The United States Congress is set to welcome its first-ever Muslim congresswoman after Palestinian-American Rashida Tlaib won the Democratic primary election earlier this week. 

With no Republican candidates in the race, Tlaib secured her seat in Congress by winning the party's primary election to represent Michigan's 13th district.

Tlaib is thus poised to make history in November's election when she officially becomes the first Muslim and the first Palestinian-American congresswoman.

The 42-year-old politician and lawyer, who was born to Palestinian immigrants, won 33.6 percent of the Democratic votes after raising over one million dollars in her grassroots campaign. 

"Thank you so much for making this unbelievable moment possible. I am at a loss for words. I cannot wait to serve you in Congress," she wrote on Twitter after the results were announced.

Speaking to ABC News last week, Tlaib revealed that the ongoing prejudice against Muslims and immigrants pushed her to run for Congress.

"I didn't run because my election would be historic. I ran because of injustices and because of my boys, who are questioning their [Muslim] identity and whether they belong. I’ve never been one to stand on the sidelines," she explained.

Tlaib's victory was celebrated in her mother's hometown in Palestine, Beit Our Al-Foqa, where her extended family gathered in her honor.

"It's a great honor for the Palestinian people to have Rashida in the Congress. For sure she will serve Palestine, for sure she will serve the interests of her nation. She is deeply rooted here," Mohammed Tlaib, the village's former mayor and a distant relative, told the Associated Press.

Who is Rashida Tlaib?

Born in Detroit in 1976, Tlaib was reportedly the first in her family to earn a high school diploma. She went on to graduate from college and law school, all the while helping raise her 13 siblings.

In 2008, the lawyer became the first Muslim woman in the Michigan Legislature.

When it comes to her stance on U.S. President Donald Trump, Tlaib is a "strong anti-Trump voice."

In 2016, the soon-to-be congresswoman was forcibly removed from a luncheon in Detroit after heckling Trump, who was the Republican presidential nominee at the time.

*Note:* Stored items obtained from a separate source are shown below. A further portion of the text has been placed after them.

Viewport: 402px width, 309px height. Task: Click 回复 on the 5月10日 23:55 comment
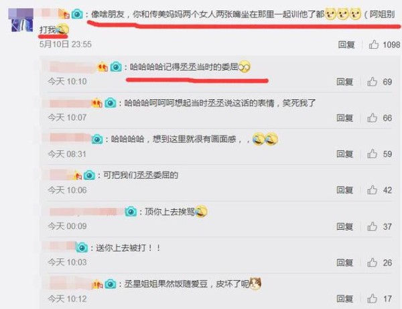pos(346,45)
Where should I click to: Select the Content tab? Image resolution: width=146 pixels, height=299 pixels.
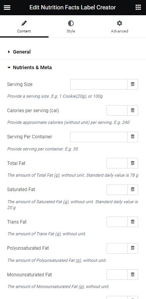point(24,27)
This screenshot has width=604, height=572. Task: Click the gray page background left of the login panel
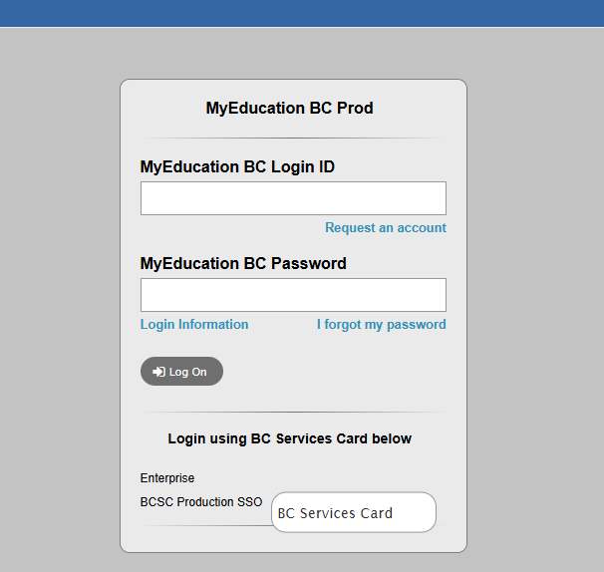click(x=60, y=299)
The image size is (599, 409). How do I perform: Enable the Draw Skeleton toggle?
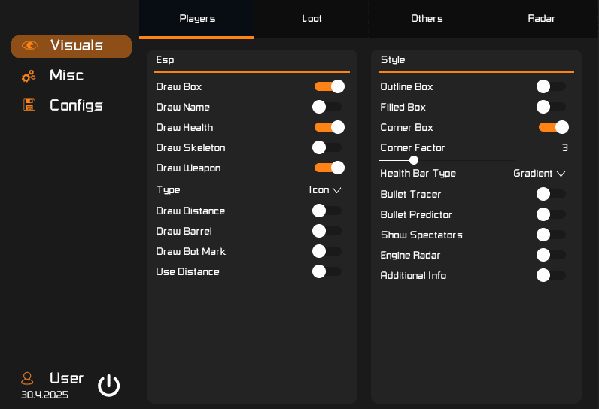pos(327,147)
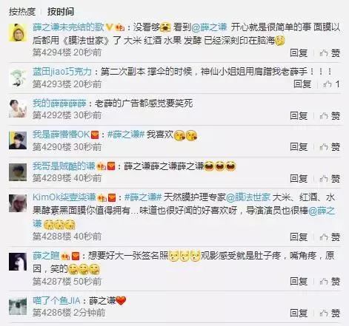Like 薛之胆's comment on floor 4287
Screen dimensions: 349x326
pyautogui.click(x=330, y=281)
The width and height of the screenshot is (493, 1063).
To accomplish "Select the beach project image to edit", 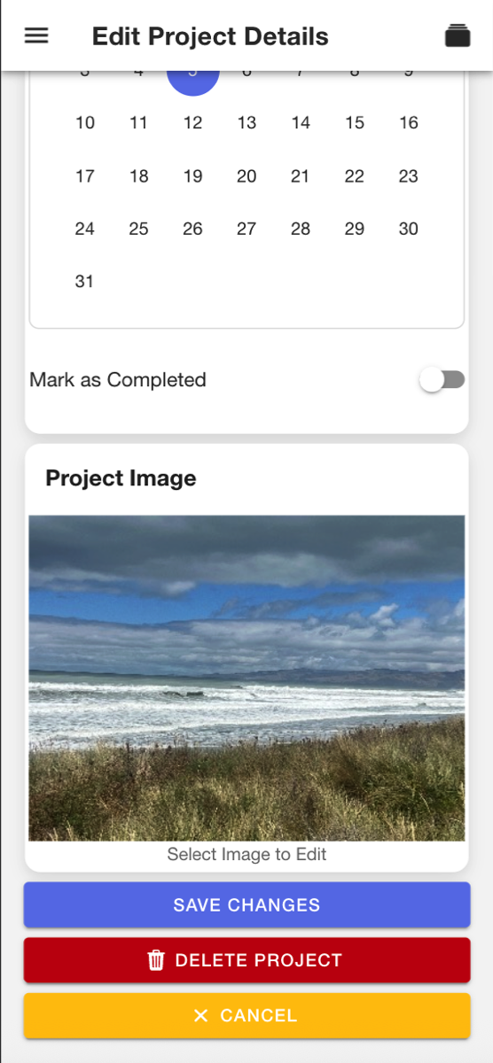I will [x=247, y=679].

"He doesn't love Detroit. He doesn't love no one who isn't Donald Trump," she shouted while Trump was giving a speech on economics.

Representation in the U.S. Congress

It is worth noting that Tlaib would not be the first Palestinian lawmaker in the U.S. Congress. Justin Amash, the son of a Palestinian father and a Syrian mother, currently represents the Republicans in Congress.

As for Muslim representation in the legislative body, there are currently two Muslim congressmen, Keith Ellison and Andre Carson.

Ellison had become America's first-ever Muslim congressman back in 2007 when he was elected to represent a district in Minnesota.

Controversy over her suspected support for U.S. military aid to Israel

While Tlaib's win has been widely celebrated among Muslims and Palestinians, Chicago-based online publication Electronic Intifada has raised some questions regarding her stance on the Israeli occupation.

This comes as Tlaib is endorsed by J Street, which the publication describes as a "liberal Zionist Israel lobby group."

"The political home of pro-Israel, pro-peace Americans," J Street's logo reads.

"When it comes to the peace process, she believes that the U.S. should be directly involved with negotiations to reach a two-state solution. Additionally, she supports all current aid to Israel and the Palestinian Authority," writes JStreetPAC - J Street's political action committee - on the page soliciting donations for Tlaib's campaign.